* _WRITTEN TASK_: Copy the records below, starting at the line that contains "Image resolution: width=1568" and continuing through the end of the records, and leave out the pictures.

* _Rows showing where targets appear_:
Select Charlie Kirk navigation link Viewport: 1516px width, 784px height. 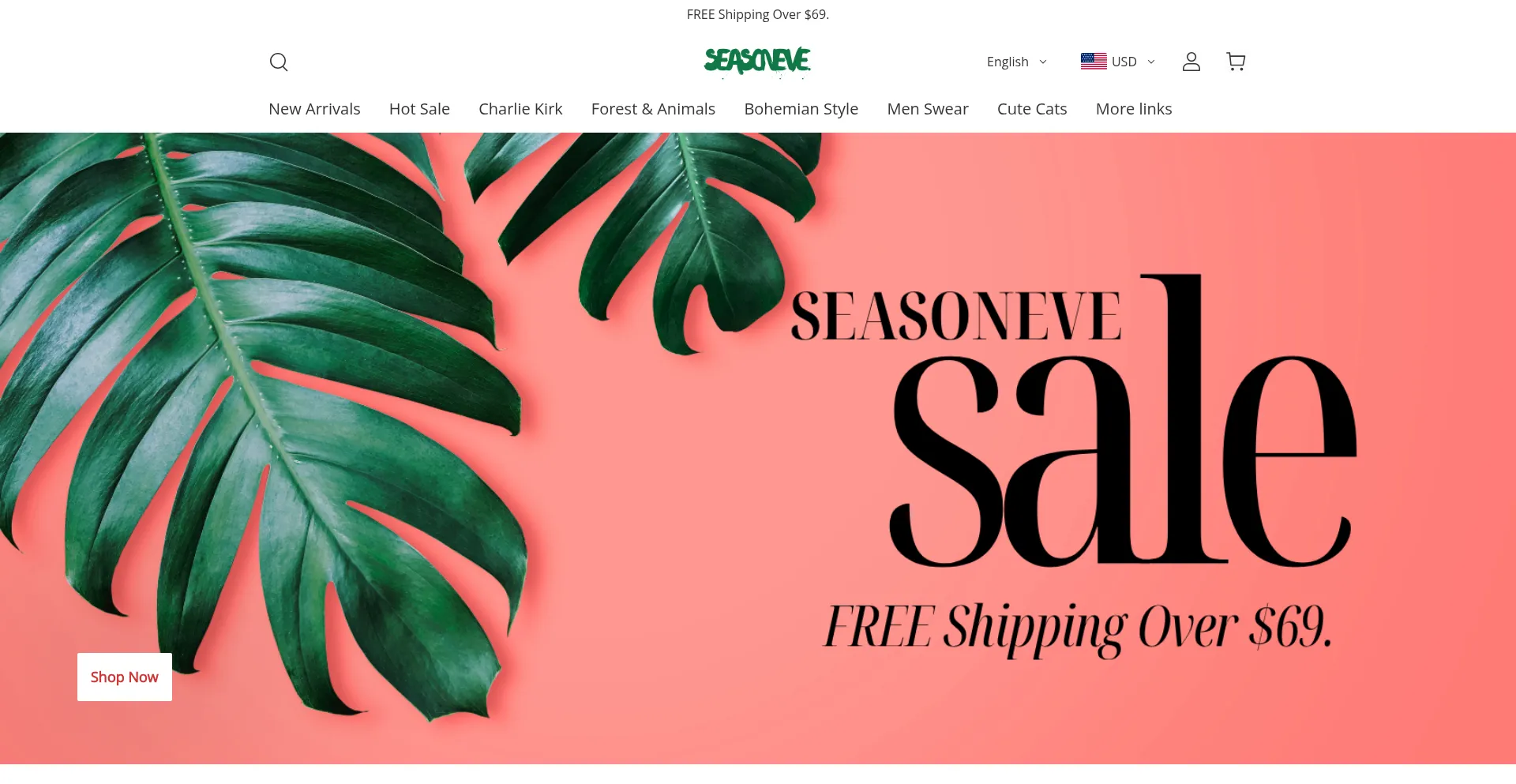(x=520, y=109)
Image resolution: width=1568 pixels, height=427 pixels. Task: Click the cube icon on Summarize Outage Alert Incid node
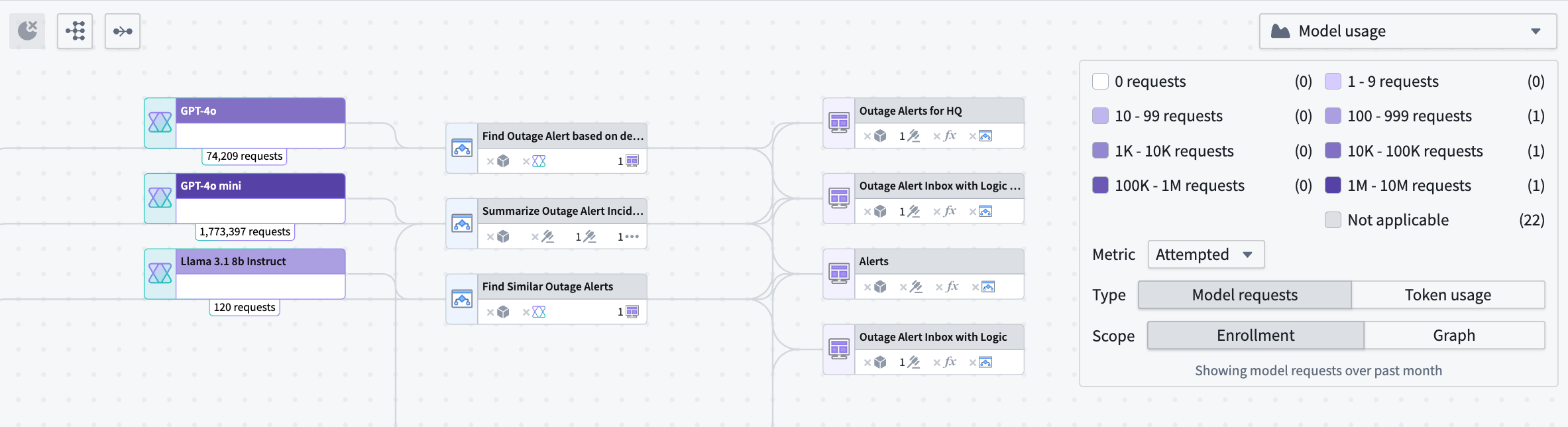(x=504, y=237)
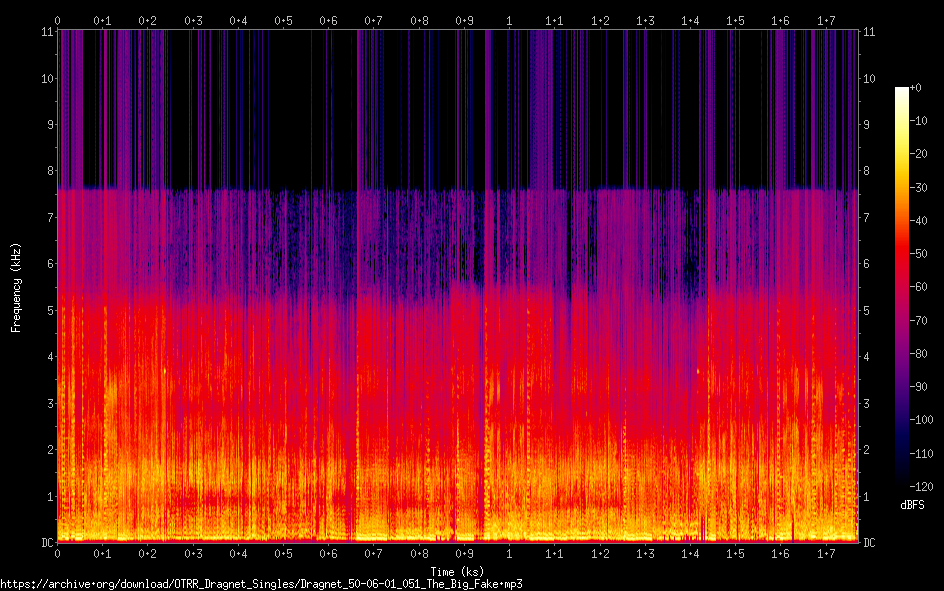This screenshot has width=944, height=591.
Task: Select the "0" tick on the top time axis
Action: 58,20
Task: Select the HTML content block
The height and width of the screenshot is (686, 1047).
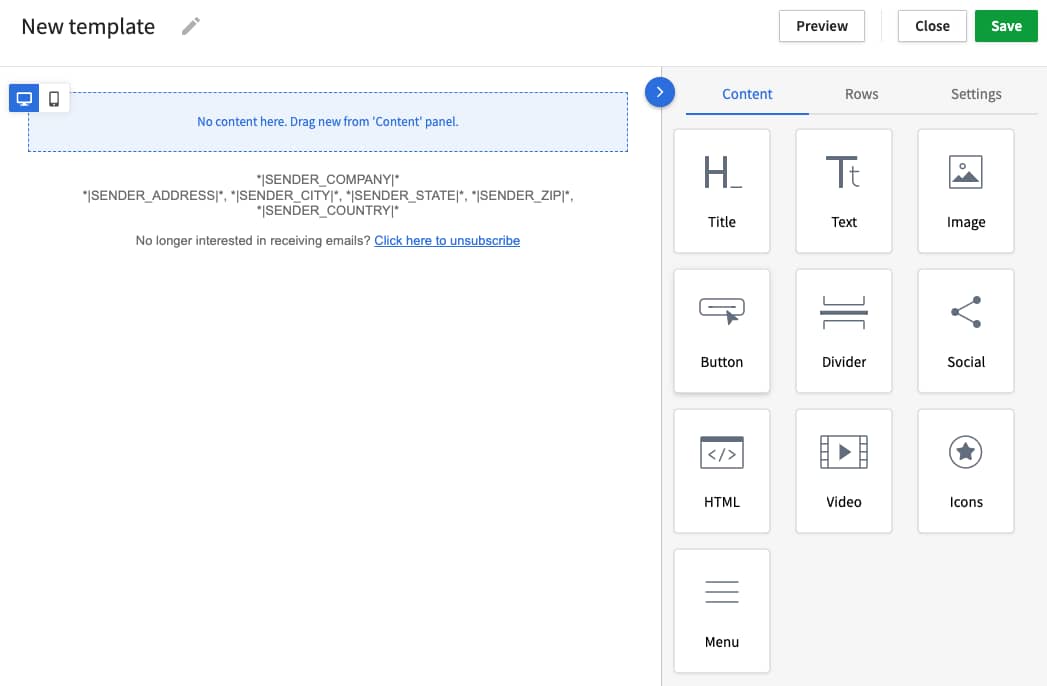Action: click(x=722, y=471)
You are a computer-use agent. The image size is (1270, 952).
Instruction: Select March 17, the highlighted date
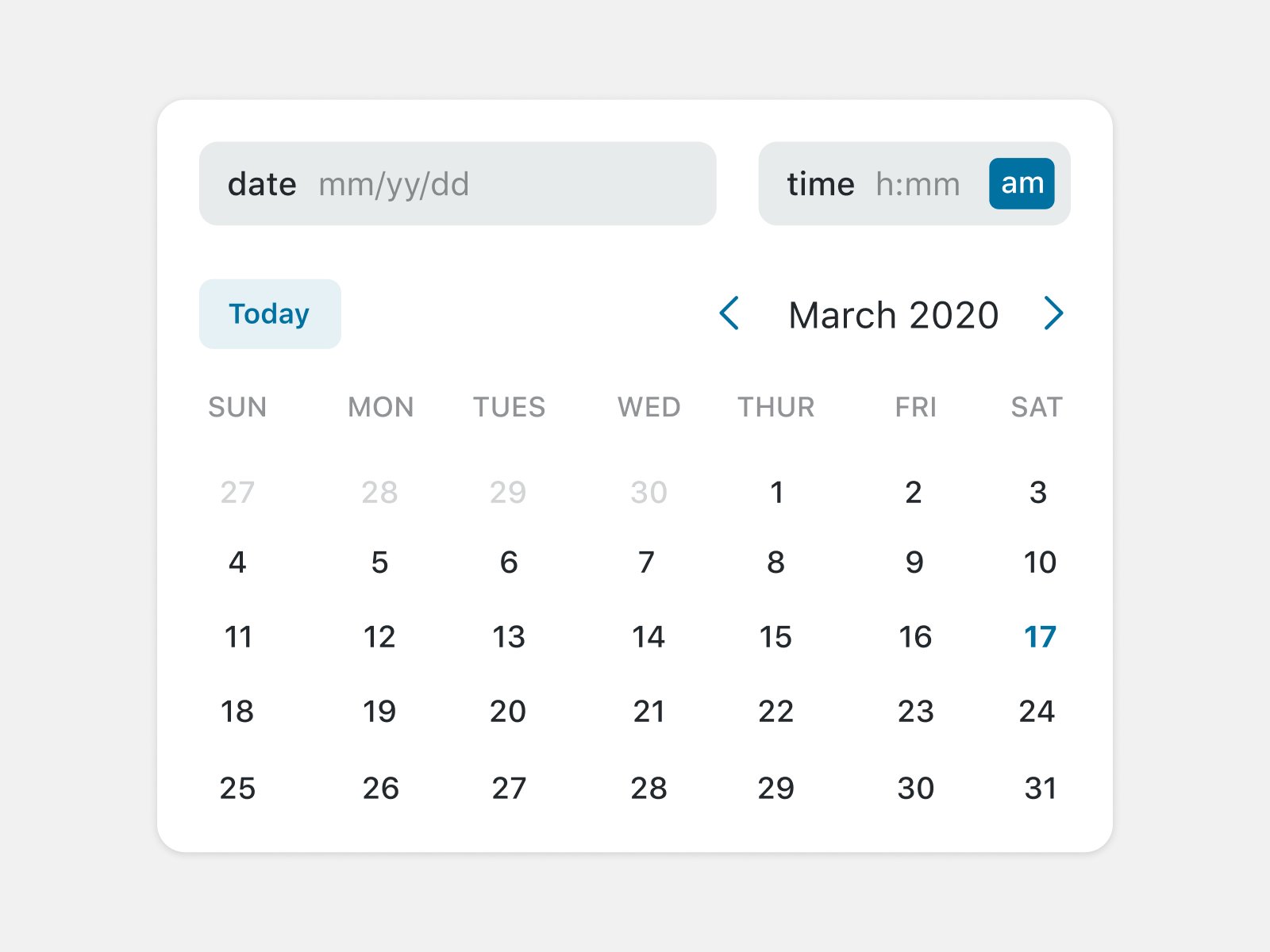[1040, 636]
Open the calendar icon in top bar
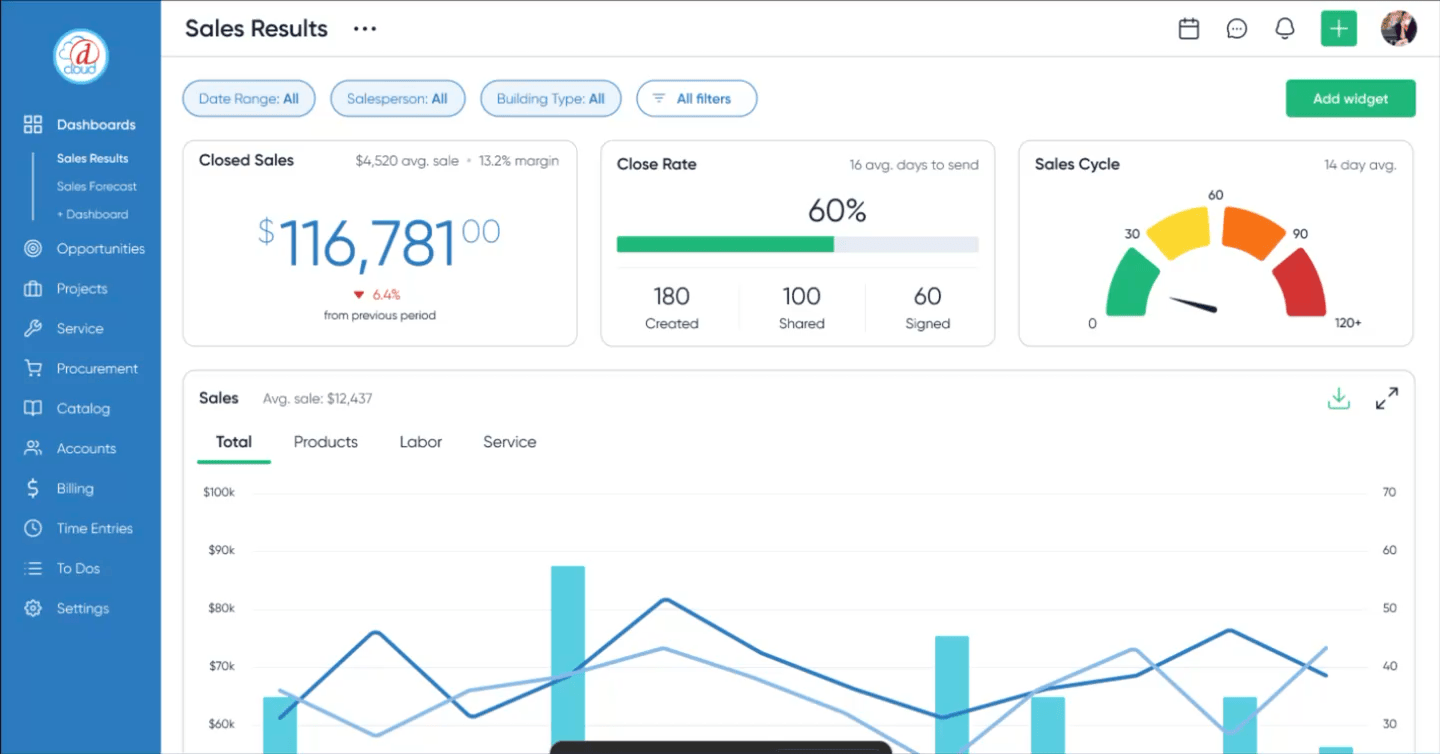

* _RESULT OF THE TASK_:
Image resolution: width=1568 pixels, height=427 pixels. Task: Click the cube icon on Summarize Outage Alert Incid node
(x=504, y=237)
This screenshot has width=944, height=591.
Task: Select the "0" tick on the top time axis
Action: 58,20
Task: Select the HTML content block
The height and width of the screenshot is (686, 1047).
Action: click(x=722, y=471)
You are a computer-use agent. The image size is (1270, 952).
Instruction: Select March 17, the highlighted date
[1040, 636]
Open the calendar icon in top bar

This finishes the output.